> **EXERCISE OBJECTIVE**
Filter the material below down to the lines containing the word "will".
[Start of Attachment]
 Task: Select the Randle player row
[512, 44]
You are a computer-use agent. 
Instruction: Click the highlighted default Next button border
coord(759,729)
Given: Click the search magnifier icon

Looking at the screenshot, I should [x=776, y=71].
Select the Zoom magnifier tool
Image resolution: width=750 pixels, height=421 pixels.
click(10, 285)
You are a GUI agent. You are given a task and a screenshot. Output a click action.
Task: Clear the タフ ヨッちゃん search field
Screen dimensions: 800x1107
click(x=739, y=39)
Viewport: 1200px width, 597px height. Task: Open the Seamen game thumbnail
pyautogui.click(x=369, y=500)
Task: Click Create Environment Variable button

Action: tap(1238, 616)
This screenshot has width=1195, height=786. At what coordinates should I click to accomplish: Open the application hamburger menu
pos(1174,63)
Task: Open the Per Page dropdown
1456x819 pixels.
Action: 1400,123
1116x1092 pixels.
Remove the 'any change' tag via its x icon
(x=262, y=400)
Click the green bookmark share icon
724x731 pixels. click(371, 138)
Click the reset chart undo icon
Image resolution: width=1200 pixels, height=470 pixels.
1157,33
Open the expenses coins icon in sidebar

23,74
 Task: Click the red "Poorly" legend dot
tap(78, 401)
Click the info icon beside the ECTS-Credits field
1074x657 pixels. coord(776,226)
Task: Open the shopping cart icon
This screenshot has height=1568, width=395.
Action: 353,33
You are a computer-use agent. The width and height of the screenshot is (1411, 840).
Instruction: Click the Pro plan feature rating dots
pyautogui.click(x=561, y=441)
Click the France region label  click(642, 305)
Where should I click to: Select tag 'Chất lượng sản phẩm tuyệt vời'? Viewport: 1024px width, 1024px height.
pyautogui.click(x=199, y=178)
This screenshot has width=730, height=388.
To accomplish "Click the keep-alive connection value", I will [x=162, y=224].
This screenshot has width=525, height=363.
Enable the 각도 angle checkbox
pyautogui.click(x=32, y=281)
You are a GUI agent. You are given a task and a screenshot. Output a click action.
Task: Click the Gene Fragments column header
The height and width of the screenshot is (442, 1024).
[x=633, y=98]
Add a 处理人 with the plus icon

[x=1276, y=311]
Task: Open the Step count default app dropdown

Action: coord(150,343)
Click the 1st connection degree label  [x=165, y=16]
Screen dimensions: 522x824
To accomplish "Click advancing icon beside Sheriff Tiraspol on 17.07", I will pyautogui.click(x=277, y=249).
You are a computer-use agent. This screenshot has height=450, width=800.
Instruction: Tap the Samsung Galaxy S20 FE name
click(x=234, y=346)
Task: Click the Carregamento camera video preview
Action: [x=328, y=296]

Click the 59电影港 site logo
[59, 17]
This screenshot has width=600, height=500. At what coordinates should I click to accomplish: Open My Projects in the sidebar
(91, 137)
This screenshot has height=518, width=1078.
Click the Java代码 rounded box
[End of Attachment]
> **RESULT OF THIS EXERCISE**
To accomplish "Click the keep-alive connection value", I will [x=162, y=224].
To accomplish "Click advancing icon beside Sheriff Tiraspol on 17.07", I will pyautogui.click(x=277, y=249).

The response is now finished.